> **LISTA DE TAREFAS**:
1 - Segundo o trecho sobre a Análise Jurídica da Economia, a que a escolha mais eficiente pode deixar de dar a atenção necessária, no exemplo citado?
2 - Cite o trecho sobre a Análise Jurídica da Economia entre "Se a racionalidade" e "e quando factível.", inclusive.

> **TRECHO PARA LEITURA**:

──────────────────────────────

Diante dos argumentos aqui elencados, é possível concluir pelo seguinte: “A Economia é um meio para a realização dos mandamentos do Direito, assim, propomos a inversão da metodologia da Análise Econômica do Direito, ou seja, defendemos a Análise Jurídica da Economia ou, na expressão de Pietro Perlingieri (…) a leitura jurídica da economia.” (PARREIRA, L.; BENACCHIO, 2018, p. 197).

A Análise Jurídica da Economia serve, então, para tentar desvencilhar a boa aplicação e junção destas ciências dos obstáculos envolvendo a sua união, alguns deles tratados ao longo deste artigo, como as dificuldades de envolver a AED em questões precipuamente sobre justiça. É certo que em algumas situações, a escolha mais eficiente ou mais útil, como propugna a AED, pode não ser a mais justa. A escolha mais eficiente pode deixar de lado a atenção necessária ao respeito pelos direitos humanos, por exemplo; “daí a necessidade da análise jurídica da economia para realização da justiça distributiva e da solidariedade por meio da aplicação do regramento jurídico de forma a realizar uma economia que respeite o meio ambiente e os direitos humanos”. (PARREIRA, L.; BENACCHIO, 2018, p. 195, com base em PERLINGIERI, 2003, p. 278).

6. CONCLUSÃO

Se a racionalidade humana fosse utilizada primordialmente com objetivos de desenvolvimento humano holístico e cooperativo, muito provavelmente não ter-se-ia cabimento qualquer discussão para refletir os rumos da nação humana na sustentação saudável e pujante de sua espécie. Seriam desnecessários esforços neste sentido, uma vez translúcido que a luta genuína de todos em prol deste bem geral e harmônico não deixaria espaço para tanto.

É cristalino que tal racionalidade, quando aplicada de maneira individual e buscando os próprios interesses, não propicia tamanhas benesses; é nesta perspectiva micro onde se prenominam as capacidades mais eloquentes da AED mostrar seu valor. De fato, não são todas as questões inerentes ao Direito que carecem de uma análise elevada ao nível macro, mas são para estas que se faz profícua e salutar a utilização da AED, efetivamente e quando factível.

──────────────────────────────

> **DADOS FORNECIDOS**:
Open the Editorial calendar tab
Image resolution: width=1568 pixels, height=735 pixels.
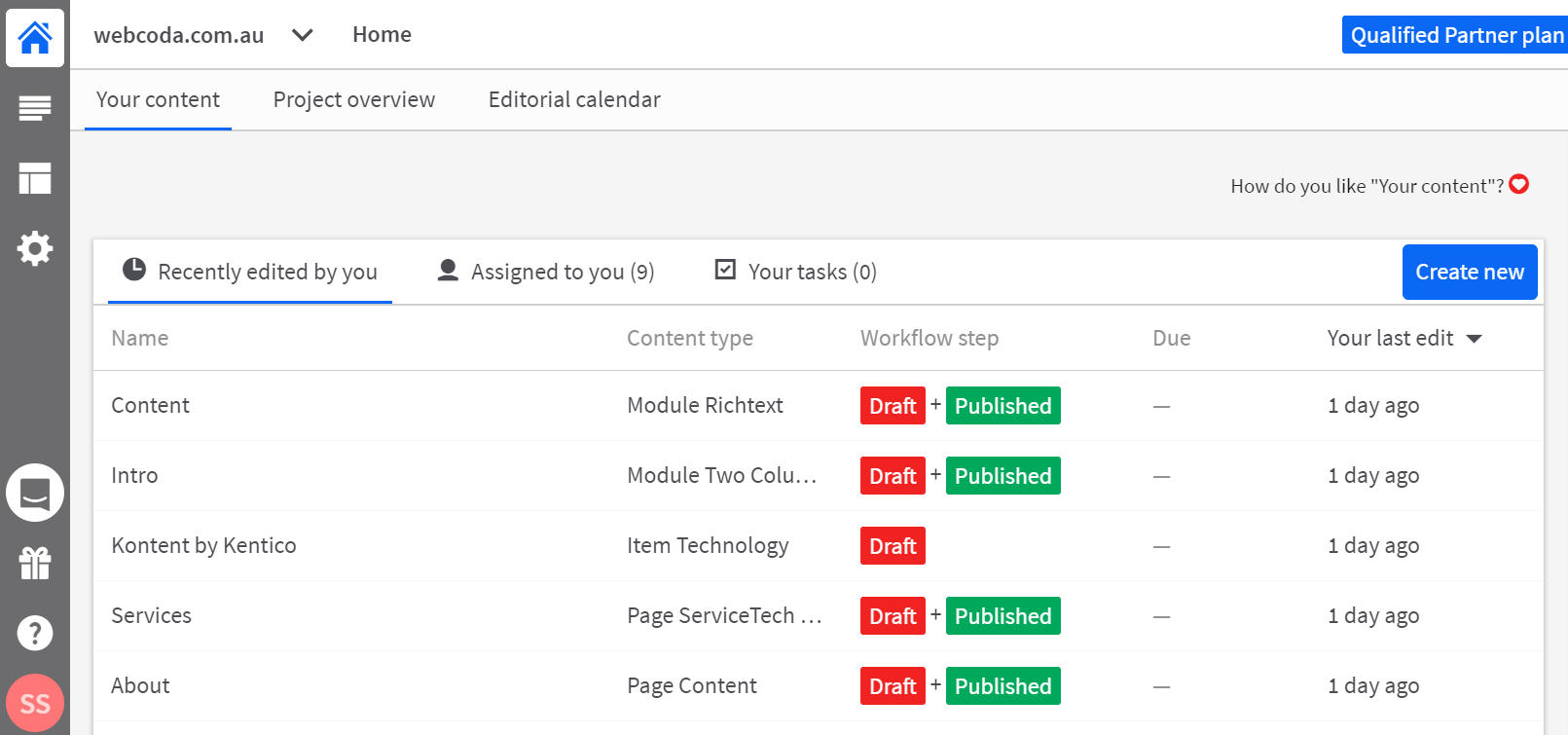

──────────────────────────────

> **RESPOSTAS POR TAREFA**:
1 - Ao respeito pelos direitos humanos.

2 -
Se a racionalidade humana fosse utilizada primordialmente com objetivos de desenvolvimento humano holístico e cooperativo, muito provavelmente não ter-se-ia cabimento qualquer discussão para refletir os rumos da nação humana na sustentação saudável e pujante de sua espécie. Seriam desnecessários esforços neste sentido, uma vez translúcido que a luta genuína de todos em prol deste bem geral e harmônico não deixaria espaço para tanto.

É cristalino que tal racionalidade, quando aplicada de maneira individual e buscando os próprios interesses, não propicia tamanhas benesses; é nesta perspectiva micro onde se prenominam as capacidades mais eloquentes da AED mostrar seu valor. De fato, não são todas as questões inerentes ao Direito que carecem de uma análise elevada ao nível macro, mas são para estas que se faz profícua e salutar a utilização da AED, efetivamente e quando factível.